AboDeux décès dans l’Arve en 2022Drame de Vessy: la justice poursuit les SIG
Après avoir fait l’objet d’une perquisition l’an dernier, les Services industriels de Genève se retrouvent mis en cause par le Ministère public. Révélations.

Deux ans après le drame de Vessy, le procureur général Olivier Jornot a décidé de poursuivre les SIG, ont appris ce mois la «Tribune de Genève» et Léman Bleu.
Cette tragédie, survenue le 1er septembre 2022, a coûté la vie à une promeneuse de 28 ans, qui a voulu sauver en vain son chien de la noyade. Puis à celle du coureur de 43 ans, qui n’a pas hésité à sauter dans le lit de la rivière pour tenter de lui venir en aide.
Dans ce double accident, survenu près du barrage hydroélectrique de Vessy géré par les SIG, la piste d’une défaillance électrique du système de répulsion des poissons reste privilégiée. Les victimes et le chien ont donc été probablement électrocutés avant de se noyer dans l’eau de l’Arve à une faible profondeur.
Un billet d’avion pour le Brésil
L’épaisse documentation que nous avons consultée nous permet aujourd’hui de reconstituer le déroulement des faits survenus ce matin-là.

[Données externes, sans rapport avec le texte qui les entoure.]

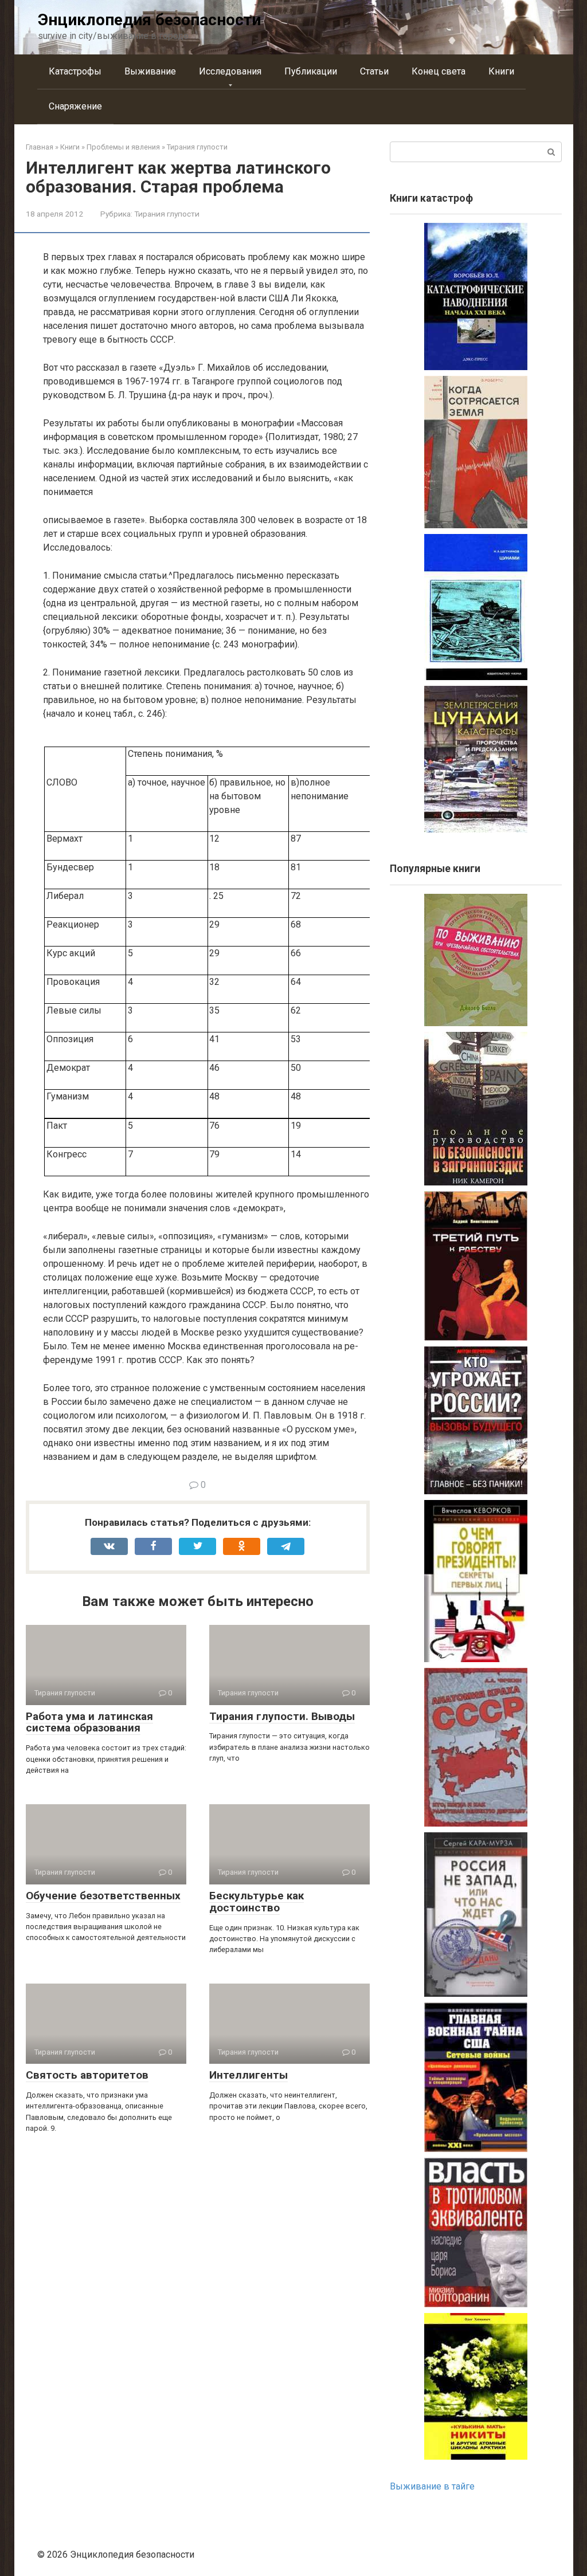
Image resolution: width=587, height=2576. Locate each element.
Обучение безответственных (103, 1895)
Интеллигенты (248, 2075)
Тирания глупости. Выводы (282, 1716)
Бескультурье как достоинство (256, 1901)
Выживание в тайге (432, 2486)
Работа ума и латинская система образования (89, 1722)
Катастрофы (75, 71)
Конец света (438, 71)
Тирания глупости (166, 213)
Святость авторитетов (87, 2075)
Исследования (230, 71)
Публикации (310, 71)
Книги (501, 71)
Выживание (150, 71)
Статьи (374, 71)
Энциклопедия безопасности (149, 19)
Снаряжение (75, 106)
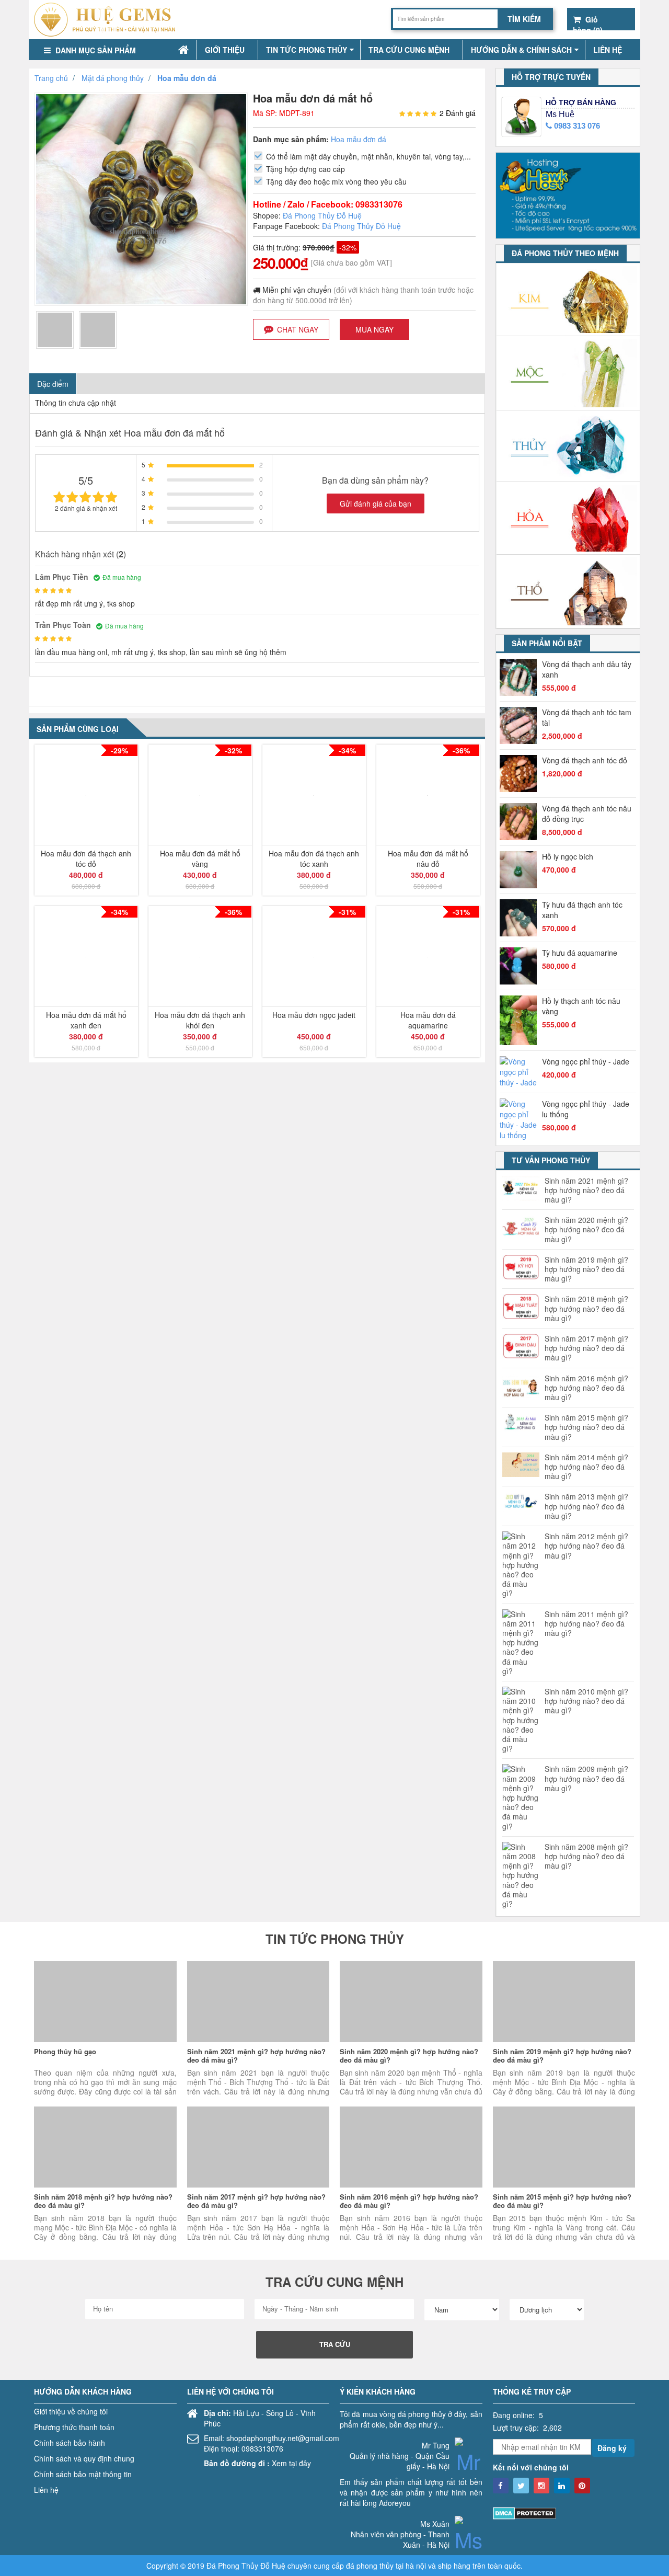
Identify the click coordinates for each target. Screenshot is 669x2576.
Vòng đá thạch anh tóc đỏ (584, 760)
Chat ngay (297, 329)
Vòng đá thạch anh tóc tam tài (586, 717)
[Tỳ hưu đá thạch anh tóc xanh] (521, 917)
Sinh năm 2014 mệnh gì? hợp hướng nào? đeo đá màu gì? (586, 1466)
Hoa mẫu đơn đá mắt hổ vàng (200, 858)
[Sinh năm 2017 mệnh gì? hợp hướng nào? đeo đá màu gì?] (258, 2147)
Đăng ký (612, 2448)
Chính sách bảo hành (69, 2442)
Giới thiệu (225, 49)
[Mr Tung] (468, 2468)
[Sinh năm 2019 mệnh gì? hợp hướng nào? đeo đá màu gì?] (564, 2001)
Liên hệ (607, 49)
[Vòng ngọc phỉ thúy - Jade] (521, 1071)
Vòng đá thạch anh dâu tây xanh (586, 669)
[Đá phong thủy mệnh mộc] (568, 373)
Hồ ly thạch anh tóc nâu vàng (581, 1005)
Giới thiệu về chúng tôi (71, 2411)
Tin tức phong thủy (306, 49)
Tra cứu (334, 2344)
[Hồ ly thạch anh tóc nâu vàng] (521, 1020)
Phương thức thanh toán (74, 2427)
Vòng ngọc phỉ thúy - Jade (585, 1061)
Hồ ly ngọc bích (567, 856)
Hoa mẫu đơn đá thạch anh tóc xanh (314, 858)
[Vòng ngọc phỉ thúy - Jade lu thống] (521, 1119)
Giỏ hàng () (588, 19)
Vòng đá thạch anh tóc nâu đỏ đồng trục (586, 813)
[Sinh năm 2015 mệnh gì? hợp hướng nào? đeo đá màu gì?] (564, 2147)
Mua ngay (374, 329)
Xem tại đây (291, 2463)
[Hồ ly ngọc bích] (521, 869)
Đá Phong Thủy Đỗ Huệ (322, 215)
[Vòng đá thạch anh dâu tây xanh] (521, 677)
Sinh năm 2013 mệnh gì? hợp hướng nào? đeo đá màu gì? (586, 1506)
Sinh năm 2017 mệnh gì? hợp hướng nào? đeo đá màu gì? (586, 1348)
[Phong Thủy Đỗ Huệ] (501, 2485)
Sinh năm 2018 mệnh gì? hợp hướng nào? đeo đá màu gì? (586, 1308)
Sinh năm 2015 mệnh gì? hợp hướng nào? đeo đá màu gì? (586, 1427)
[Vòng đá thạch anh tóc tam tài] (521, 725)
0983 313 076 (576, 125)
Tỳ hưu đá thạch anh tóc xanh (582, 909)
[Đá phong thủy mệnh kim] (568, 300)
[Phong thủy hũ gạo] (105, 2001)
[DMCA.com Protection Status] (524, 2511)
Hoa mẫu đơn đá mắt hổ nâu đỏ (428, 858)
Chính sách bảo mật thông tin (83, 2474)
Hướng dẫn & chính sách (521, 49)
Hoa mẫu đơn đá (358, 139)
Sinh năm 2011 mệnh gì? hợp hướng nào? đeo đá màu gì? (586, 1623)
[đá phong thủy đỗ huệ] (108, 20)
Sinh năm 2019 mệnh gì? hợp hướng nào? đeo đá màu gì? (586, 1269)
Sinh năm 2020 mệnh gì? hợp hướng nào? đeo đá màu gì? (586, 1229)
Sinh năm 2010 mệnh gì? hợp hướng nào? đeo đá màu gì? (586, 1701)
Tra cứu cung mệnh (408, 49)
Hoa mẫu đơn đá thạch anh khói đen (200, 1019)
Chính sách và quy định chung (84, 2458)
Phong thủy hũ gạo (65, 2051)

À 10 h, la première victime, une policière du poste de Lancy-Onex, rejoint sa mère qui vit à Champel. D’origine portugaise, cette concierge tient à marcher une heure par jour avec sa fille aînée «en fonction de ses horaires de travail à la police». La jeune agente, vivant depuis peu en France voisine, arrive en compagnie de son chien Byron. Un café plus tard, les deux femmes se retrouvent sur les bords de l’Arve à discuter de voyage. La jeune fonctionnaire se réjouit de partir le mois suivant au Brésil avec des amis.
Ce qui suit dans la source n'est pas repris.